### [Required action]
Write out the data in full, exactly as shown.
[[ Input data open ]]
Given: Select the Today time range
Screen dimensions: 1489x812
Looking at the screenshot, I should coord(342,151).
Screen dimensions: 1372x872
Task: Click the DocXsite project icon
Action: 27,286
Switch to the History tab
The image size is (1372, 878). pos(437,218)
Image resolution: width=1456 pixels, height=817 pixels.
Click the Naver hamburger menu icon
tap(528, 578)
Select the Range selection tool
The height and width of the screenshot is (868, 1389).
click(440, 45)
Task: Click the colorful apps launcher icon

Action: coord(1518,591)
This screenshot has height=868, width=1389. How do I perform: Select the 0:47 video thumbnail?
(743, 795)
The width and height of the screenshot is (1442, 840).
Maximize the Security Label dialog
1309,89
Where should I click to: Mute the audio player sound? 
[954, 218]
[[ Input data closed ]]
### [Exercise output]
Given: Select the Today time range
Screen dimensions: 1489x812
Looking at the screenshot, I should coord(342,151).
Screen dimensions: 1372x872
Task: Click the DocXsite project icon
Action: 27,286
Switch to the History tab
The image size is (1372, 878). pos(437,218)
Image resolution: width=1456 pixels, height=817 pixels.
Click the Naver hamburger menu icon
tap(528, 578)
Select the Range selection tool
The height and width of the screenshot is (868, 1389).
click(440, 45)
Task: Click the colorful apps launcher icon

Action: coord(1518,591)
This screenshot has height=868, width=1389. How do I perform: Select the 0:47 video thumbnail?
(743, 795)
The width and height of the screenshot is (1442, 840).
Maximize the Security Label dialog
1309,89
Where should I click to: Mute the audio player sound? 
[954, 218]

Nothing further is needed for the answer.